Colin McNickle, Pittsburgh Tribune-Review's director of editorial pages, writes a scathing editorial about Dwight Evan's attack on AG Corbett over the lawsuit on healthcare.
Dwight Evans, the chairman of the Pennsylvania House Appropriations Committee, is threatening to cut the Legislature's appropriation to the office of state Attorney General Tom Corbett.
Mr. Evans, a Philadelphia Democrat, is peeved that Mr. Corbett, a Shaler Republican seeking the GOP's gubernatorial nomination, joined attorneys general of more than a dozen states to challenge the constitutionality of ObamaCare.
Evans has the audacity to call Corbett's participation in the lawsuit against the constitutionality of certain provisions in the federal healthcare bill rammed down the people's throat as a "political stunt".
He wants people to believe his own press conference was for the good of the people and not a political stunt. It was such a shallow attempt at leadership no wonder Harrisburg is in such a disarray.
"(H)e will pay for it in his department," Evans said at a news conference.

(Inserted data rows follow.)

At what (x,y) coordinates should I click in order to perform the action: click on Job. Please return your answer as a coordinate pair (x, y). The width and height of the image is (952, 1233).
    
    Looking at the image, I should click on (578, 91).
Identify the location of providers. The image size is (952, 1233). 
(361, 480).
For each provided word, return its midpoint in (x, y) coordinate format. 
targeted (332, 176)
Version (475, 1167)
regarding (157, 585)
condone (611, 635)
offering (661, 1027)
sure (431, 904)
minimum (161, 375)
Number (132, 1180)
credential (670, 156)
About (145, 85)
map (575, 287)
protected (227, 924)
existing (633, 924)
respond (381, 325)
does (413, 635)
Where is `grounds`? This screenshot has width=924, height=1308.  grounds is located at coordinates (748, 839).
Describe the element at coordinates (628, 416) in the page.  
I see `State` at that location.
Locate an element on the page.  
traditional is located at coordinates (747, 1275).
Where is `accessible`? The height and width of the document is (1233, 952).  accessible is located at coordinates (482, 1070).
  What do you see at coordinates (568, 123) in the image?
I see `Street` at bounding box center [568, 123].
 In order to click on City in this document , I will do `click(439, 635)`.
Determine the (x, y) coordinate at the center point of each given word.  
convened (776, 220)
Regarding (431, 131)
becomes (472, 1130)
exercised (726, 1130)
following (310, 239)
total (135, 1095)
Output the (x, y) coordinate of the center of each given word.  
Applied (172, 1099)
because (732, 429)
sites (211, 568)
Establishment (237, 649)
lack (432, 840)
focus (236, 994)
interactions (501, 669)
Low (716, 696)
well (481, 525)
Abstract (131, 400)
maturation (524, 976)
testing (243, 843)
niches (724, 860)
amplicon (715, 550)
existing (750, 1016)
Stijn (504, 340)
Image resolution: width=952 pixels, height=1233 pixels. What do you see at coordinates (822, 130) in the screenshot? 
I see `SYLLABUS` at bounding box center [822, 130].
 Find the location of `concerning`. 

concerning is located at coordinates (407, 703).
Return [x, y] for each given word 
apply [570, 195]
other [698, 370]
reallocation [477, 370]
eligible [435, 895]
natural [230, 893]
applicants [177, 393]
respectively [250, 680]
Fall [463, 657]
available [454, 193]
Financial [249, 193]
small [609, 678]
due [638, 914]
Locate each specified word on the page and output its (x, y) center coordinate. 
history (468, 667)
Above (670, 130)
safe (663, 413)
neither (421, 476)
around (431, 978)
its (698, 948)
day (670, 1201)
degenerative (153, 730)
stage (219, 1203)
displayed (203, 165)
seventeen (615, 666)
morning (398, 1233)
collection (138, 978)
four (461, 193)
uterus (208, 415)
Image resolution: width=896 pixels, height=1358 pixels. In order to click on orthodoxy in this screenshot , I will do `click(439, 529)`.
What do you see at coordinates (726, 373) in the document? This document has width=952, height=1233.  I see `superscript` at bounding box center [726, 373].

No, Dwight, we will pay for it in increased premiums and unfunded mandates raising taxes.
That said, Evans' base argument is loony, given what Corbett's lawsuit seeks to accomplish.
Evans cites "the state's fragile economic situation," which he says already has affected Corbett's office. "I do not believe it is prudent to spend taxpayer dollars on such a suit."
So, does he believe it's "prudent" to encumber an already strapped state with hundreds of millions of dollars -- perhaps even $1 billion -- of unfunded mandates?
The primary basis of the AGs' lawsuit is that ObamaCare violates the Commerce Clause. As the lawsuit states, "It has never been held that the Commerce Clause ... can be used to require citizens to buy goods and services. To depart from that history to permit the national government to require the purchase of goods and services would deprive the Commerce Clause of any effective limits."
Hey, maybe Evans is hoping to use the Commerce Clause to force people to shop at those government-subsidized grocery stores of which he's so fond to ensure their "success." While being well intentioned, they are a horribly inefficient allocation of resources in any economic climate.
Protecting taxpayers, as the Corbett et al. lawsuit seeks to do, is not playing politics. Defending the Constitution is no stunt. But attempting to kill such a lawsuit with bombastic threats of budget cuts and bogus rationales is. Dwight Evans should know better. More's the pity that he does not.
Advocating what is right is not politics. Threatening several hundred employees with a "whip" is appalling behavior but not untypical of the same behavior that begat Bonusgate.